> **STORED DATA**:
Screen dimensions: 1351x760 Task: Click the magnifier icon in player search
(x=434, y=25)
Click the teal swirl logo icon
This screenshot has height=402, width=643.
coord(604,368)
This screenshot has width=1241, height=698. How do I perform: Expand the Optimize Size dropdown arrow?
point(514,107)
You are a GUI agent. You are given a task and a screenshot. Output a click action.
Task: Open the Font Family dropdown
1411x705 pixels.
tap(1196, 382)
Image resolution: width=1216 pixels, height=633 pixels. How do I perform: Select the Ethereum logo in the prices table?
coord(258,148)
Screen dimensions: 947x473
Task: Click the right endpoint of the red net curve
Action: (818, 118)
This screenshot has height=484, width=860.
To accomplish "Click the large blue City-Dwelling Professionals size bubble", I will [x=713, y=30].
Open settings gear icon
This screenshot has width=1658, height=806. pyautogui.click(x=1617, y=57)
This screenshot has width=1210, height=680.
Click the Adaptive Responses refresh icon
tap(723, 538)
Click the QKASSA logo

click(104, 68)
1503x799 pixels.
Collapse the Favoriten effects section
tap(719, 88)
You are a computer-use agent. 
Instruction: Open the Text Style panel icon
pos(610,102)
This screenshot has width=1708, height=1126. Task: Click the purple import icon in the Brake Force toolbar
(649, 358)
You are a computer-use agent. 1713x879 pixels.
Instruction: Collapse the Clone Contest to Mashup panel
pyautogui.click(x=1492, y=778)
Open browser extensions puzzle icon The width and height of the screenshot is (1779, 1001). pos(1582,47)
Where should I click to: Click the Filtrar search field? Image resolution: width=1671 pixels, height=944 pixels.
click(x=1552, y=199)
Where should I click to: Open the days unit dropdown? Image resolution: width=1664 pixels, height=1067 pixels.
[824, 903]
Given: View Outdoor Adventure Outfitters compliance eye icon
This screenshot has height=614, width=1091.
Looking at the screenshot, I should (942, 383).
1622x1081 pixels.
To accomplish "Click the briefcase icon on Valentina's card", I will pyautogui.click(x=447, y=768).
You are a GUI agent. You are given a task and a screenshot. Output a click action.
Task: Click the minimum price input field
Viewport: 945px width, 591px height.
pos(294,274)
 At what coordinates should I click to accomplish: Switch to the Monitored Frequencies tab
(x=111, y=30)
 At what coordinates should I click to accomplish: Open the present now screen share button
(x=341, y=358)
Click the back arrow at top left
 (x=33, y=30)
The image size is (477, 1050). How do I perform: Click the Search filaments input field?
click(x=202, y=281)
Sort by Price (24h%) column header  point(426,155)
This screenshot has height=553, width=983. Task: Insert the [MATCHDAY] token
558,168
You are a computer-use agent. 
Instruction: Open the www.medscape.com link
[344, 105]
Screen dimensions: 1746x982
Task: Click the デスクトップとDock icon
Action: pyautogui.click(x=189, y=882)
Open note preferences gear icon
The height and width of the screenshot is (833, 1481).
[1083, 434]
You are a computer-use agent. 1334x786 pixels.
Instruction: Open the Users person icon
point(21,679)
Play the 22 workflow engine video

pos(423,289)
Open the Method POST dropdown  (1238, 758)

> **INSTRUCTIONS FOR THE TASK**: Gather all lines with the string "computer" from the data.

> **EXERCISE RESPONSE**:
You are a computer-use agent. 
You are a computer-use agent. 1713x879 pixels.
You are a computer-use agent. 
You are a computer-use agent. 1334x786 pixels.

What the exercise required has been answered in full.